Fragmento:
-.-.-

Ya la siento, está aquí. La noto haciéndome cosquillas en las articulaciones, retorciéndome el estómago con nudos marineros, llevándome la cabeza a ese estado de semiinconsciencia, anuncio inequívoco de su llegada. Y viene con su cortejo, con los sudores fríos y los temblores, con la tos y cuando la fiebre me pone las orejas rojas y la nariz arde cada vez que exhalo lo que recojo, anuncio sin ningún lugar a dudas que tengo la gripe.
Que bueno tener la excusa perfecta para deambular por la casa como si fueras de la “Santa Compaña” y del sillón a la cama, y de la cama al sillón, paseando por el sofá y haciendo la siesta a la calidez de la alta temperatura corporal. Me pongo un rato la radio, intento leer pero no puedo y cuando llevas toda la mañana y parte de la tarde encerrado en casa, a la hora en que vuelven las fiebres por sus derroteros, empiezas a odiar la gripe y sus secuelas, maldices a ese virus mutante que es tu carcelero.

-.-.-

Conjunto de datos:
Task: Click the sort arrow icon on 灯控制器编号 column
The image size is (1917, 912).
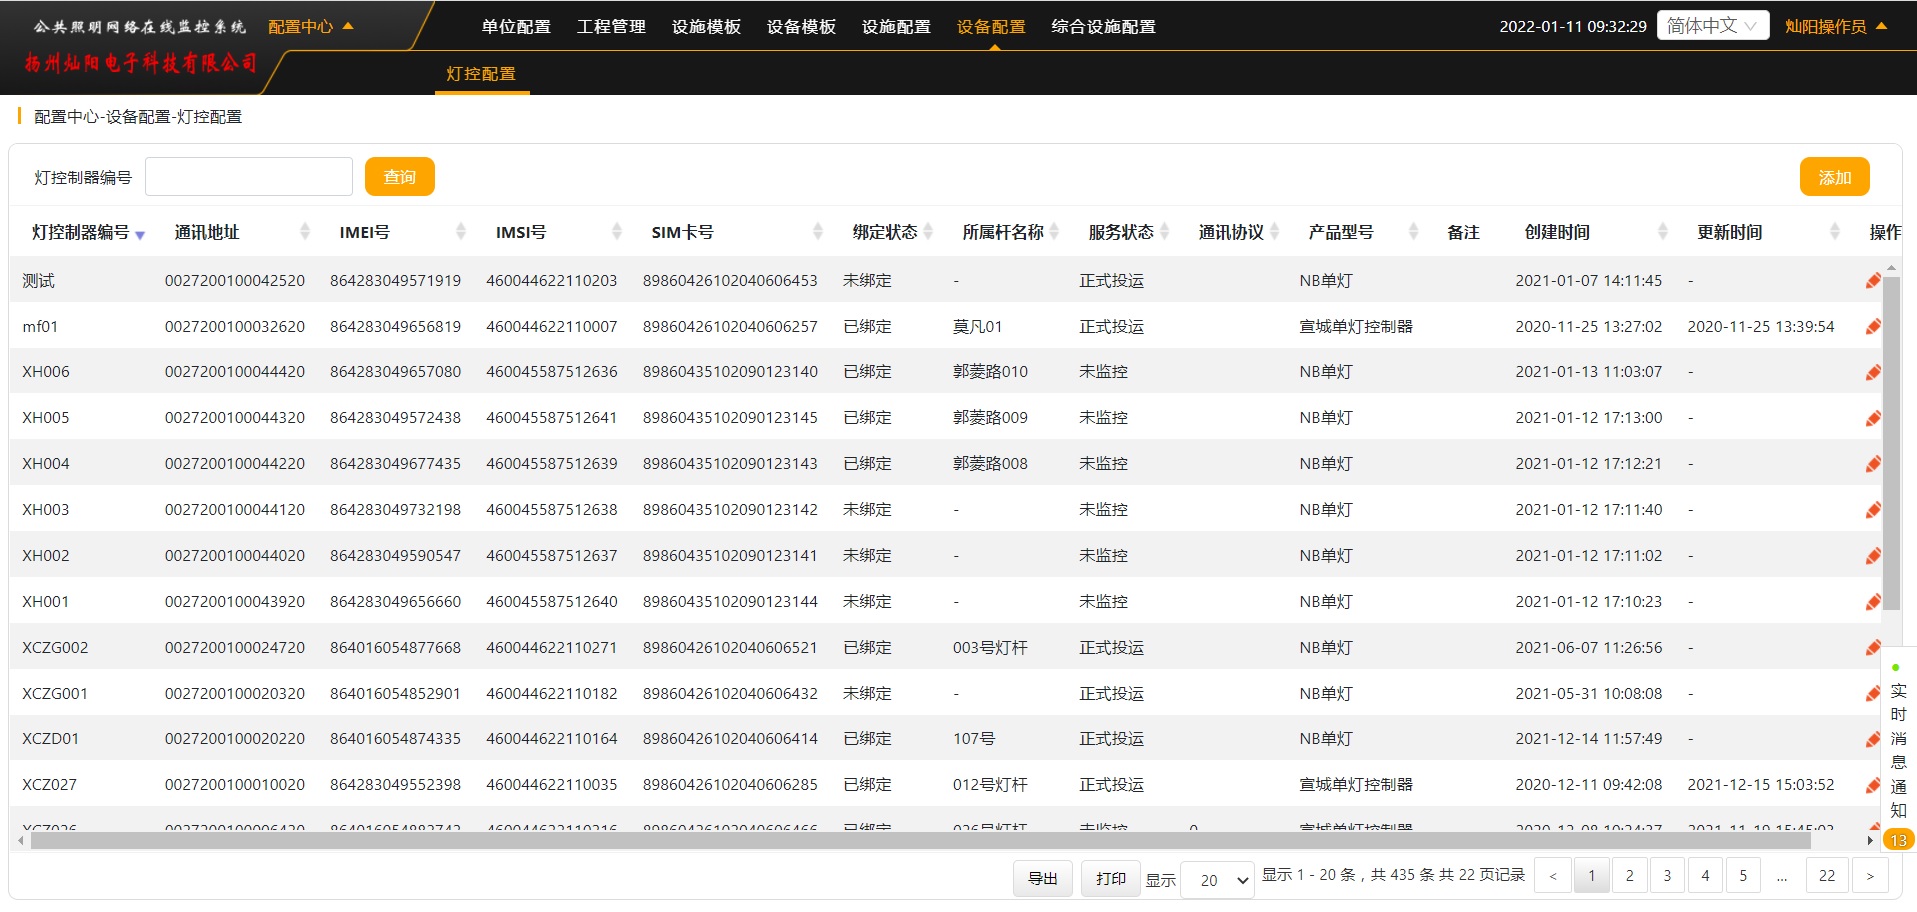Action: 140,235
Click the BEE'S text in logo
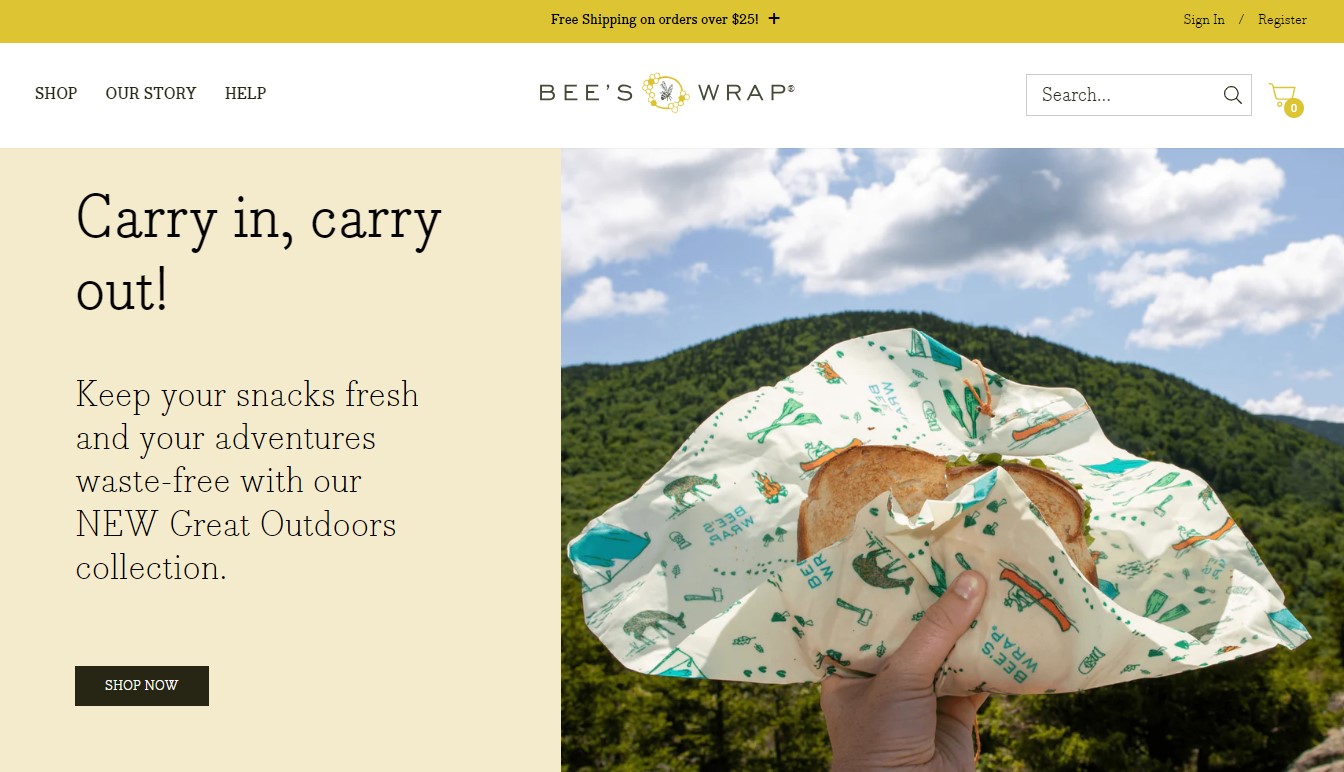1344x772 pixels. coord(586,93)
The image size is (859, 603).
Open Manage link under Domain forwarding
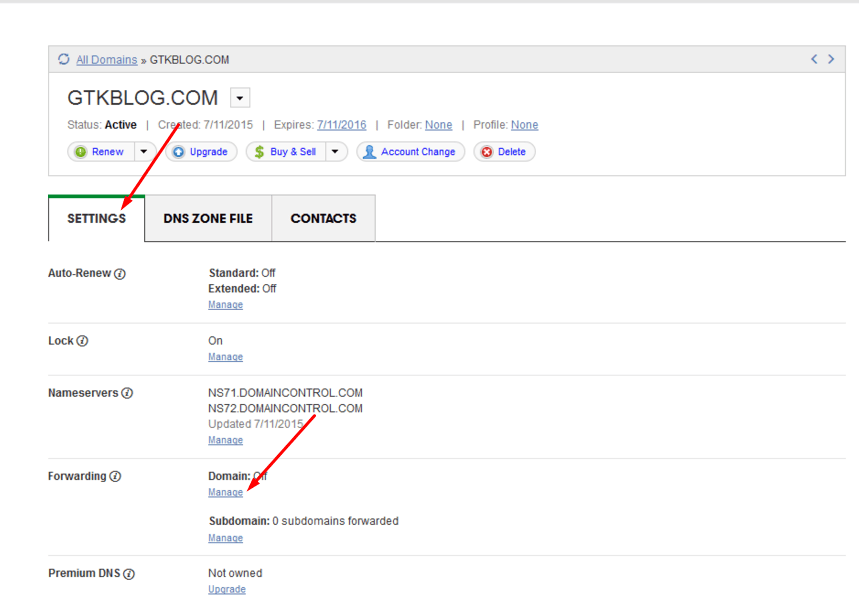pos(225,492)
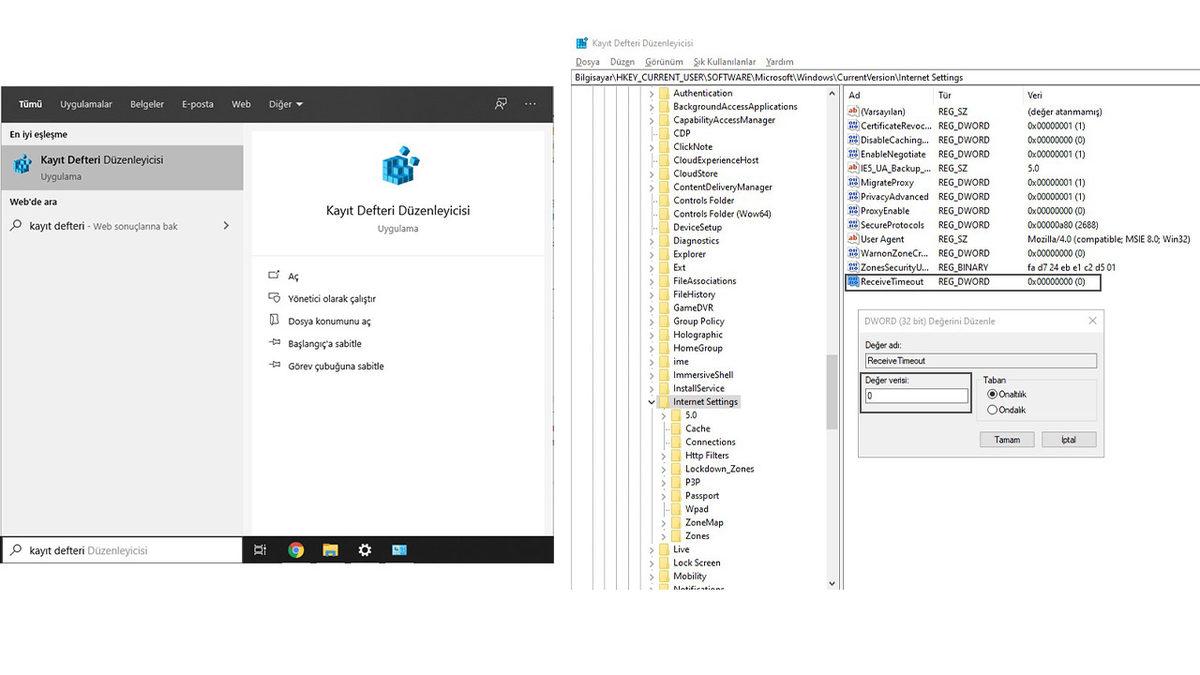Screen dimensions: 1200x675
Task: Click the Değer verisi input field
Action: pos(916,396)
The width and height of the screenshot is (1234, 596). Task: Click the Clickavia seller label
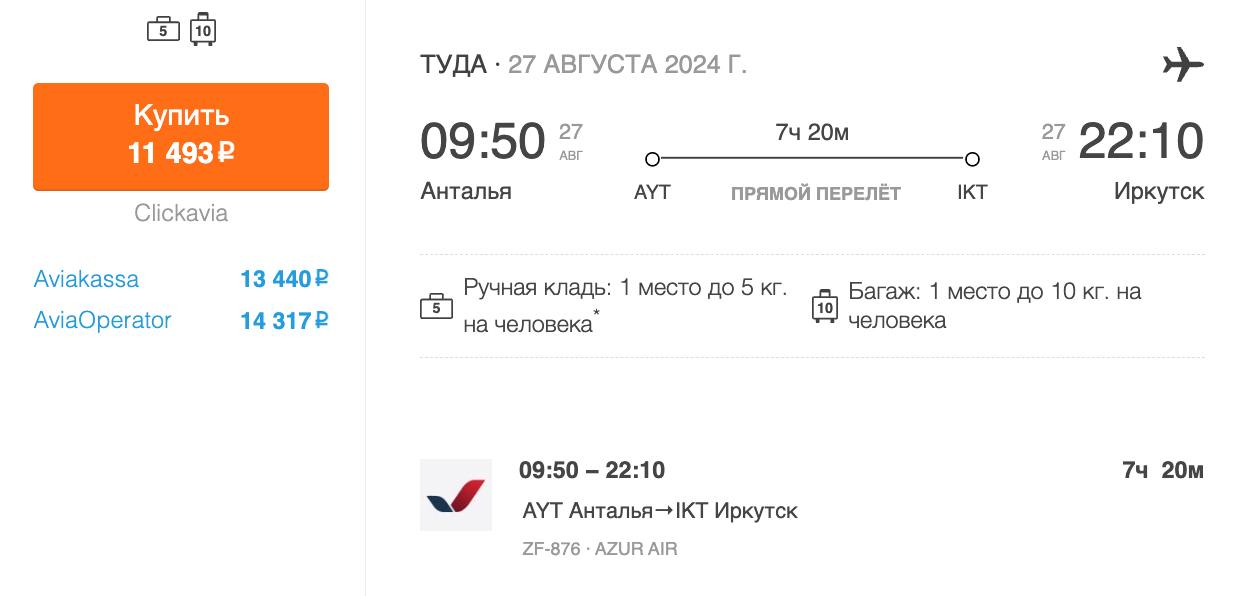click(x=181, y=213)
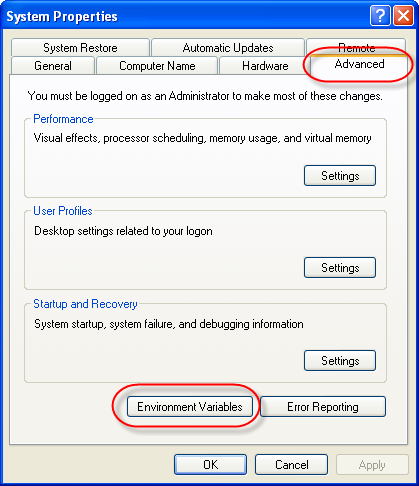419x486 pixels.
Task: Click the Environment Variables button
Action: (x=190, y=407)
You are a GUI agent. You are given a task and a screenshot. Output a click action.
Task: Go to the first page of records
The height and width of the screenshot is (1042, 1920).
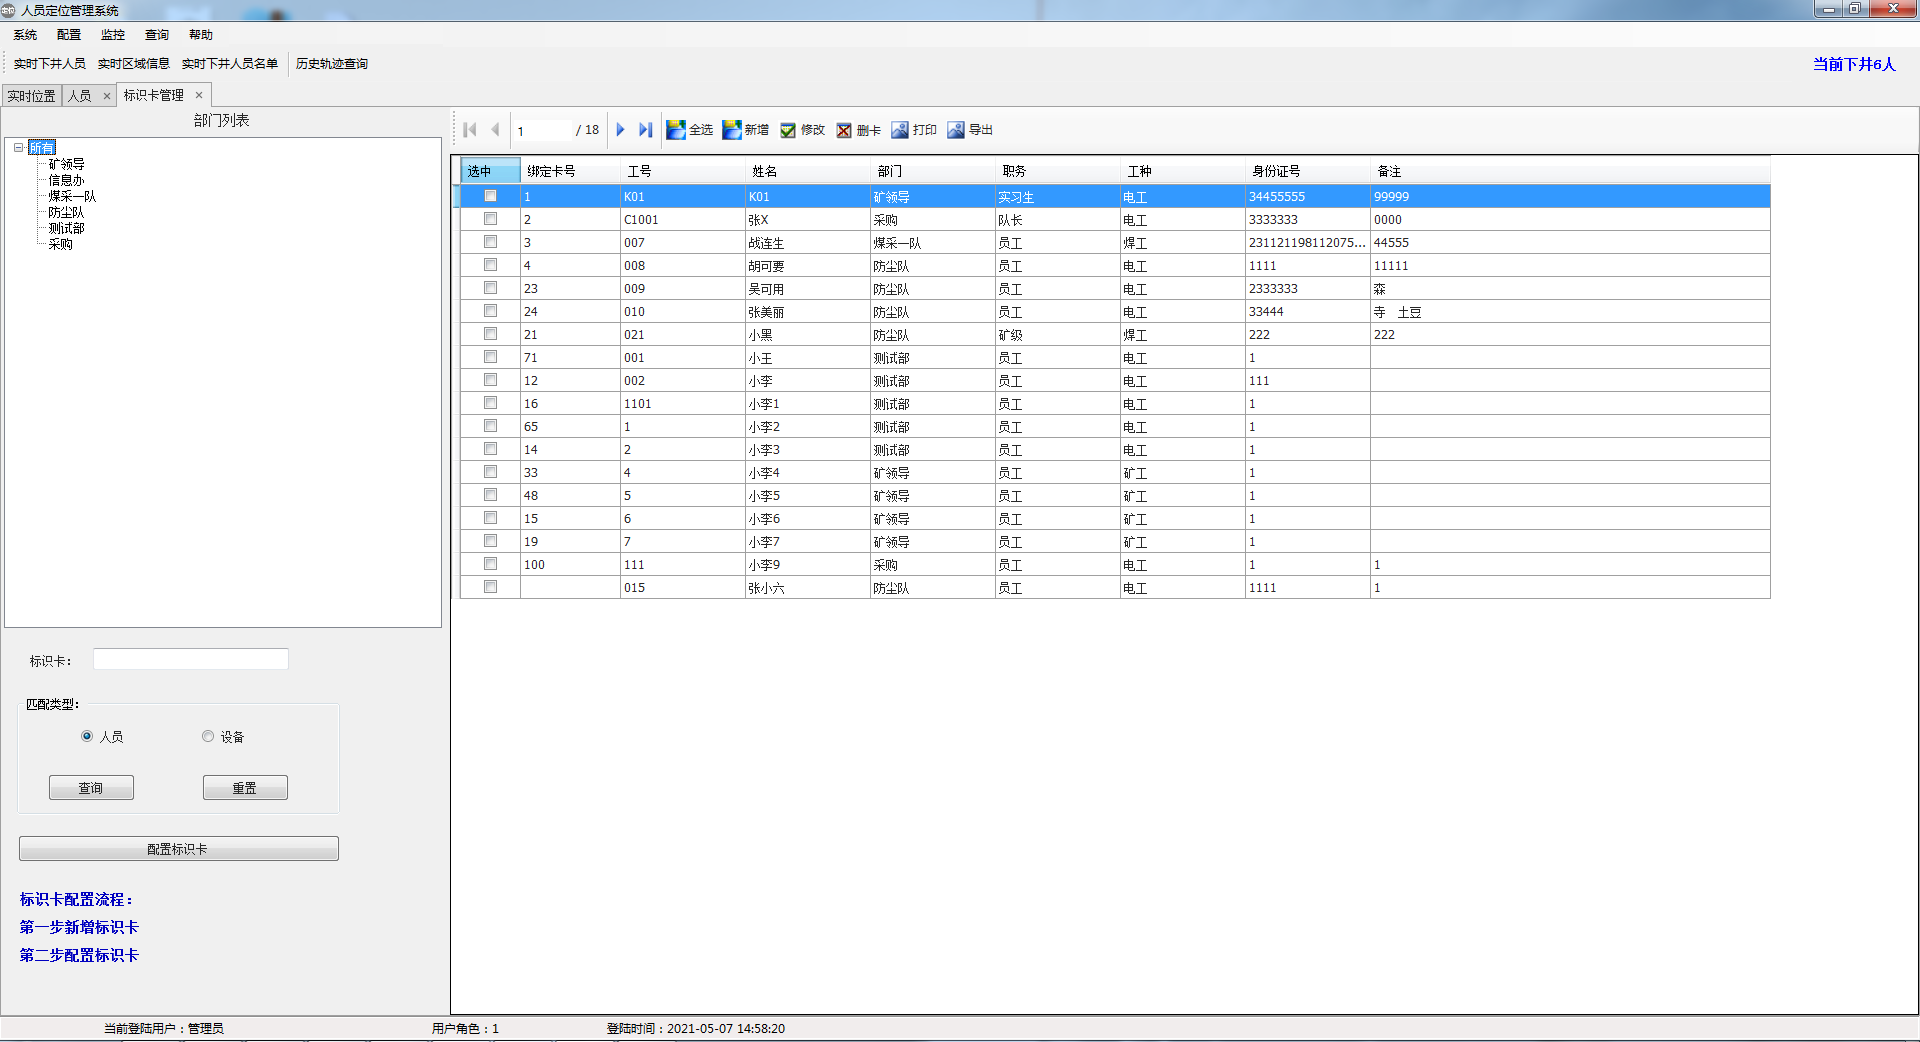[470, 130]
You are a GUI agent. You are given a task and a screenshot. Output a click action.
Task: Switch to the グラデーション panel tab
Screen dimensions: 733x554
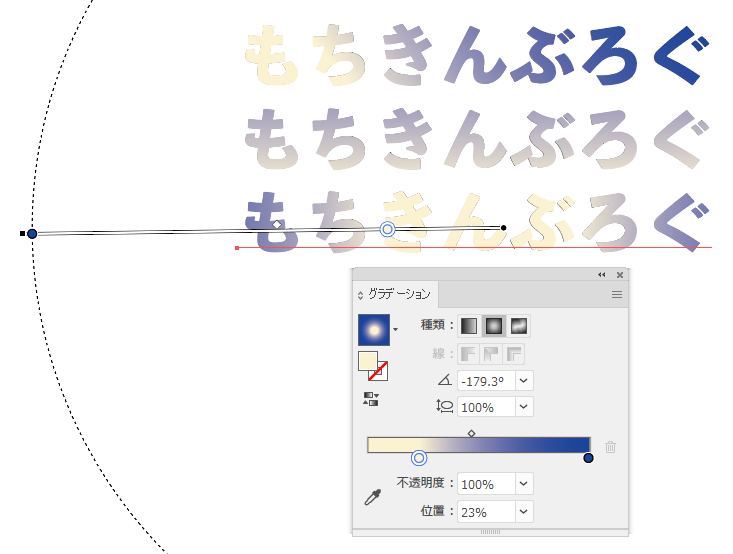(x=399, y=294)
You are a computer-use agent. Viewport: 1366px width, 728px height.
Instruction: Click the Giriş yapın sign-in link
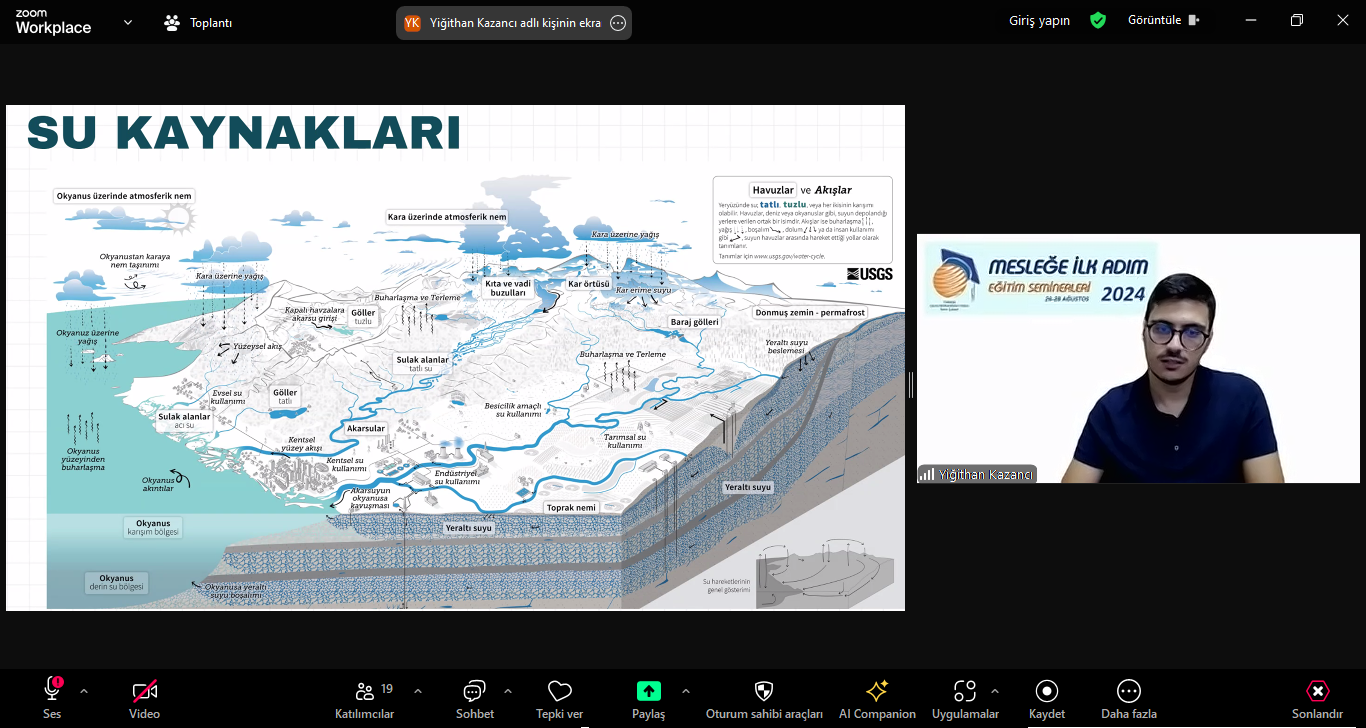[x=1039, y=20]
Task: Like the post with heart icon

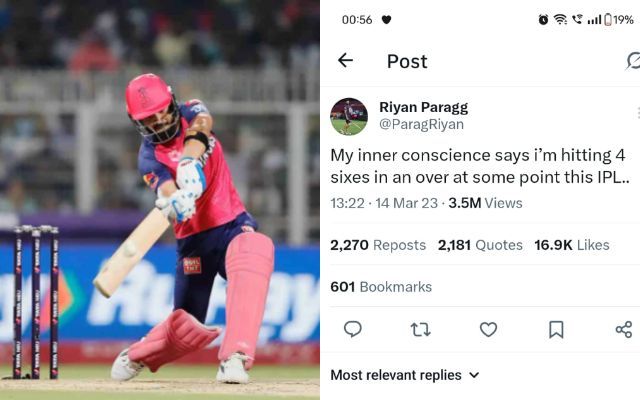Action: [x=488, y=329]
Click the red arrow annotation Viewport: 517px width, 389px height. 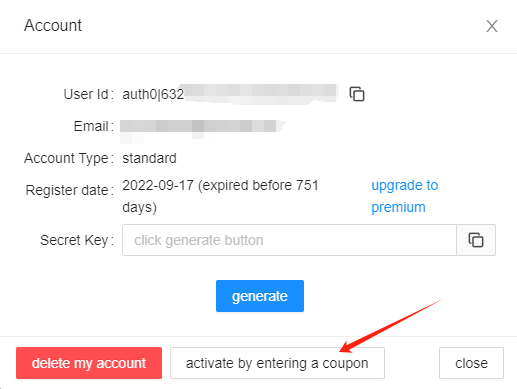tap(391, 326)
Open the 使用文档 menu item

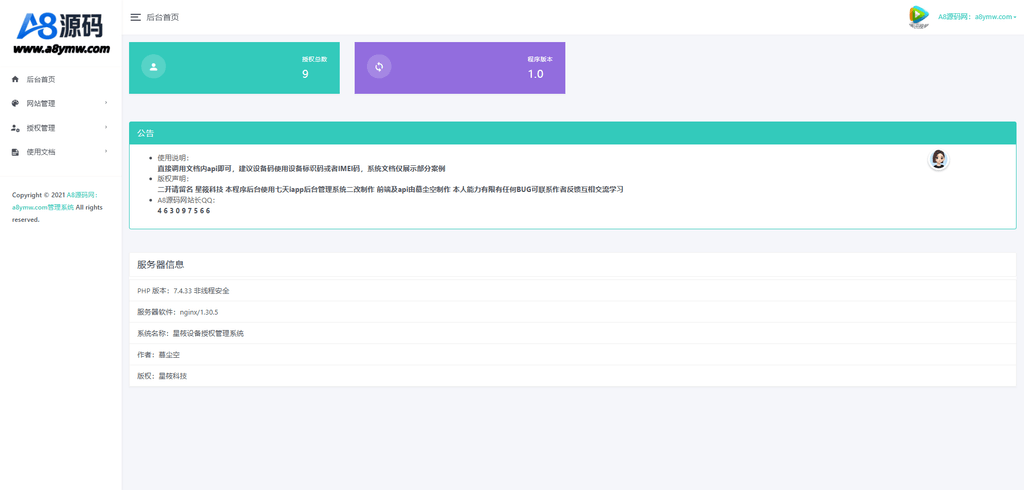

-.-.-

Tarea: Continúa el fragmento sobre la gripe desde su última oración, en el mismo tono y en primera persona.

Respuesta:
Si por lo menos estuvieras aquí, podría emitir un suave gemido de vez en cuando, para que me preguntases como me encontraba y vinieras a darme un beso. Me dejarías apoyar la cabeza en tu regazo, mientras me atusas el pelo y me miras con la palabra “pobrecito” gravada en tu mirada, me disolverías el Algidol en el vaso, extendiéndolo después para dármelo, mientras yo exagero los esfuerzos por incorporarme y tragar el analgésico. Harías todo lo que se suele hacer, cuando una persona a la que quieres está enferma.
Quién sabe, lo mismo llegaríamos a la perfección de terminar abrazados en la cama, ayudándonos mutuamente a superar la fiebre.